• [WHAT THE TASK ASKS]: Give back, word for word, the lines in the listing below from the one holding "700x419 pixels." down to the one holding "The width and height of the screenshot is (1280, 800).", both ends included.

-------

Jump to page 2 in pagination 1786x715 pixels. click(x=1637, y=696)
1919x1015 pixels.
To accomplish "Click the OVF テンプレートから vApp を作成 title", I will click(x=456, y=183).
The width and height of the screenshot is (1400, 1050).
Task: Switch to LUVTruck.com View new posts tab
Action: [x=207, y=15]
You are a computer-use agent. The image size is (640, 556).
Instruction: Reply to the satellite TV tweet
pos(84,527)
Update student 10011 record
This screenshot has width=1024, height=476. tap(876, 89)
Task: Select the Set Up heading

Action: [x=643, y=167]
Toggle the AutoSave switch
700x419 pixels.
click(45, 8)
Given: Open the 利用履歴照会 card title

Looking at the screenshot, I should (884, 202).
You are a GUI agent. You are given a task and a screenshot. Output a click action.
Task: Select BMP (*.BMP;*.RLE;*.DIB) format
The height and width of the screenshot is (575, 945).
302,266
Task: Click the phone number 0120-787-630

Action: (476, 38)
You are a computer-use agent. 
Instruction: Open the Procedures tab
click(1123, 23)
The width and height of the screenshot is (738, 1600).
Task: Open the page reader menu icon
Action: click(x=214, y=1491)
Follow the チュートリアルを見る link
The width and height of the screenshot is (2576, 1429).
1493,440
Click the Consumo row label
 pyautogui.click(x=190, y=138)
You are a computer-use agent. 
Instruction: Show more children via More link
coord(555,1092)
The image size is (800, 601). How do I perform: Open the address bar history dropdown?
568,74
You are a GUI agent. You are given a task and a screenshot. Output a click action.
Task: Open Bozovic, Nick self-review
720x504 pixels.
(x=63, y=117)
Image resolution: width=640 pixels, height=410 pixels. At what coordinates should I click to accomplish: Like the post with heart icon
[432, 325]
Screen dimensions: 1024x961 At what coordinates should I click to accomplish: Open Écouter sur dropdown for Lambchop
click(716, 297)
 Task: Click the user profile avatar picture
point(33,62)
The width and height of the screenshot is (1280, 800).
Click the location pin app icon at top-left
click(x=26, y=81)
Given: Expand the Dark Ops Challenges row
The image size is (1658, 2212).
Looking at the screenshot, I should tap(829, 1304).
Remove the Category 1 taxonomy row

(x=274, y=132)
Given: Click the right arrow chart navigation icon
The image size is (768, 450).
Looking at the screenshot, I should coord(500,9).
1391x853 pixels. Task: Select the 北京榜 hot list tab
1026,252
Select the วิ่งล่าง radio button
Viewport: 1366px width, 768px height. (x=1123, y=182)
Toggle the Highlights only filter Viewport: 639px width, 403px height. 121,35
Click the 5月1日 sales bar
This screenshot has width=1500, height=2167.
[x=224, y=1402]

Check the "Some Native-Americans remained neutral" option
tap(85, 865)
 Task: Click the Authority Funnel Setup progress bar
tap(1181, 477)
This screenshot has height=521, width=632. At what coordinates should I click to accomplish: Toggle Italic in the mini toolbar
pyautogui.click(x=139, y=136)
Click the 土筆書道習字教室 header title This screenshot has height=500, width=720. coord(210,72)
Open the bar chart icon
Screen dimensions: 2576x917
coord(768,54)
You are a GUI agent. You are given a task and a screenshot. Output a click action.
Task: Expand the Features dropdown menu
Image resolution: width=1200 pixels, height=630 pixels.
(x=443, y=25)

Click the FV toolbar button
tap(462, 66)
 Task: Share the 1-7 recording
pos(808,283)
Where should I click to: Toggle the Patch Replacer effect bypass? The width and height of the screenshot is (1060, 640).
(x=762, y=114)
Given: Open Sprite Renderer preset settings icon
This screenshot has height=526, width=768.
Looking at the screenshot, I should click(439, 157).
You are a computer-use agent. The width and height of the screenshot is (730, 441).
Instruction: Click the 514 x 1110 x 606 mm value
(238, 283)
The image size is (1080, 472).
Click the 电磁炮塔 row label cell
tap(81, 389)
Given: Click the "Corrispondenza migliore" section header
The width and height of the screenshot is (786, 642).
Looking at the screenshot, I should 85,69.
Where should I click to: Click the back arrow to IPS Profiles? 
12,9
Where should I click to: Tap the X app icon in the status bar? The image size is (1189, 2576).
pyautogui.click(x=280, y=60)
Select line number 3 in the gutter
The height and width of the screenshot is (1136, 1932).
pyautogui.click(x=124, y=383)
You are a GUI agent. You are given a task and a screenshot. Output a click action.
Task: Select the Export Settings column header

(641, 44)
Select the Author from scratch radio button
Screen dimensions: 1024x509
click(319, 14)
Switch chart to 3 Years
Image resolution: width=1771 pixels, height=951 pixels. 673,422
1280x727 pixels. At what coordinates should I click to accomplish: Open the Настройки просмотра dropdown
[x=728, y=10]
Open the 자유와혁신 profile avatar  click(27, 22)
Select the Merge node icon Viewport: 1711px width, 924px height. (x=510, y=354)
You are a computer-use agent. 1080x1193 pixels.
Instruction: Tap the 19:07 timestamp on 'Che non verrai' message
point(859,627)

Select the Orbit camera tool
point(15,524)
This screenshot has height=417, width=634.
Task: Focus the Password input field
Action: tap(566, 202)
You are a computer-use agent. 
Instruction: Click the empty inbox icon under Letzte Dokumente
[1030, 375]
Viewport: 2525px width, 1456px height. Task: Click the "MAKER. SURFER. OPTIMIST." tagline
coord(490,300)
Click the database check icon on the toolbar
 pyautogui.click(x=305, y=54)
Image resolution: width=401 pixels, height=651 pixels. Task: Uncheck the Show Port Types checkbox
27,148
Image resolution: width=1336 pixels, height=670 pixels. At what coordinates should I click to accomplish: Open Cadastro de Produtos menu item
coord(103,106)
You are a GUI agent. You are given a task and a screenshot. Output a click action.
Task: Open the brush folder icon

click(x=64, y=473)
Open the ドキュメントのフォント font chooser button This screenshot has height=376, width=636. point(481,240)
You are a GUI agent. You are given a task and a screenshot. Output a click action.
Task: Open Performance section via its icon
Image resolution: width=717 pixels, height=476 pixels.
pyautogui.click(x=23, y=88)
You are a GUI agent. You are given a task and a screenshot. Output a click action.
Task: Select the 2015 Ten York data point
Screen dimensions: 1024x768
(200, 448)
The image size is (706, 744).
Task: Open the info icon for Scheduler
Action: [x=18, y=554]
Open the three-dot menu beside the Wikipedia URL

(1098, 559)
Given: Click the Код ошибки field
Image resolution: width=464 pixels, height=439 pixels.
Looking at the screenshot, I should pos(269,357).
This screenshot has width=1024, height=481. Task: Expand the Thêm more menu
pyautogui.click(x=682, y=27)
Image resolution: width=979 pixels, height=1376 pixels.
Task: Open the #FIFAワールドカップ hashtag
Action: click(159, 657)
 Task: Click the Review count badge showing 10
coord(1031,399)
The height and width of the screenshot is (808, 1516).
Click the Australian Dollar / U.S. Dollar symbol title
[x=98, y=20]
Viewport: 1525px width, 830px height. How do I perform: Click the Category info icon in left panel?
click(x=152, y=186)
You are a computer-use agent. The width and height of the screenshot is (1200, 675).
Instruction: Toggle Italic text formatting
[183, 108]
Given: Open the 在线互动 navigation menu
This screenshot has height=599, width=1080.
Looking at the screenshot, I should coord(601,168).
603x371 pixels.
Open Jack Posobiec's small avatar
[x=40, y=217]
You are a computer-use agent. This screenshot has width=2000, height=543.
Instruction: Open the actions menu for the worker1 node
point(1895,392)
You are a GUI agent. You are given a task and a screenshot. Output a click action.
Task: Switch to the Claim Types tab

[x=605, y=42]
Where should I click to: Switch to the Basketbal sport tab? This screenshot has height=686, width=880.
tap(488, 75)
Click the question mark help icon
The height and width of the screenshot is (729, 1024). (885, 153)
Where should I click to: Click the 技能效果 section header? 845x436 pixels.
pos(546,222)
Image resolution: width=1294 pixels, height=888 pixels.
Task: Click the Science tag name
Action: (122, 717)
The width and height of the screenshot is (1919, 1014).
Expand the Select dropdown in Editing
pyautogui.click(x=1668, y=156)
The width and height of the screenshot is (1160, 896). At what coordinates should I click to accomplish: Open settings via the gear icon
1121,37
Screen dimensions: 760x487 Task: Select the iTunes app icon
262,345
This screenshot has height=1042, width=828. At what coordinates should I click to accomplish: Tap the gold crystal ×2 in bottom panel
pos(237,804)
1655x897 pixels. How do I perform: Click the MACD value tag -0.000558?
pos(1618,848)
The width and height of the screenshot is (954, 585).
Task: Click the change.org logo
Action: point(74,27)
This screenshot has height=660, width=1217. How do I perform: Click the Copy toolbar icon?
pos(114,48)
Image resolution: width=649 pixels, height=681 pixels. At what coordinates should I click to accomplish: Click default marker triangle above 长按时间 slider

-------

• [YOUR SOLUTION]:
700x419 pixels.
click(45, 8)
Given: Open the 利用履歴照会 card title

Looking at the screenshot, I should (884, 202).
You are a GUI agent. You are given a task and a screenshot. Output a click action.
Task: Select BMP (*.BMP;*.RLE;*.DIB) format
The height and width of the screenshot is (575, 945).
302,266
Task: Click the phone number 0120-787-630

Action: (476, 38)
You are a computer-use agent. 
Instruction: Open the Procedures tab
click(1123, 23)
The width and height of the screenshot is (738, 1600).
Task: Open the page reader menu icon
Action: click(x=214, y=1491)
Follow the チュートリアルを見る link
The width and height of the screenshot is (2576, 1429).
1493,440
Click the Consumo row label
 pyautogui.click(x=190, y=138)
You are a computer-use agent. 
Instruction: Show more children via More link
coord(555,1092)
The image size is (800, 601). How do I perform: Open the address bar history dropdown?
568,74
You are a GUI agent. You are given a task and a screenshot. Output a click action.
Task: Open Bozovic, Nick self-review
720x504 pixels.
(x=63, y=117)
Image resolution: width=640 pixels, height=410 pixels. At what coordinates should I click to accomplish: Like the post with heart icon
[432, 325]
Screen dimensions: 1024x961 At what coordinates should I click to accomplish: Open Écouter sur dropdown for Lambchop
click(716, 297)
 Task: Click the user profile avatar picture
point(33,62)
The width and height of the screenshot is (1280, 800).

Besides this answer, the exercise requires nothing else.